--- Start MATERIAL PROVIDED ---

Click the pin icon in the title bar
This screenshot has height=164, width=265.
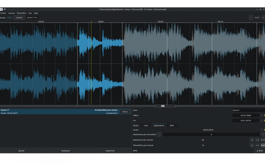tap(5, 9)
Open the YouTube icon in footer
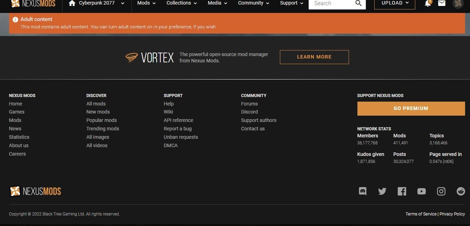The height and width of the screenshot is (226, 470). tap(422, 191)
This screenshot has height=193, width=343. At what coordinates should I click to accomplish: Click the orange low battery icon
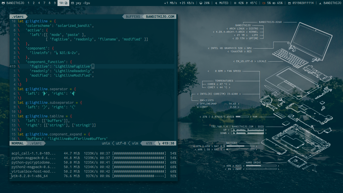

--- End MATERIAL PROVIDED ---

INSTRUCTIONS TO FOLLOW:
Return every line of the material above word for word, leaving out the pictures.

TASK ANSWER:
Click the pin icon in the title bar
This screenshot has height=164, width=265.
tap(5, 9)
Open the YouTube icon in footer
The height and width of the screenshot is (226, 470). tap(422, 191)
This screenshot has height=193, width=343. At what coordinates should I click to accomplish: Click the orange low battery icon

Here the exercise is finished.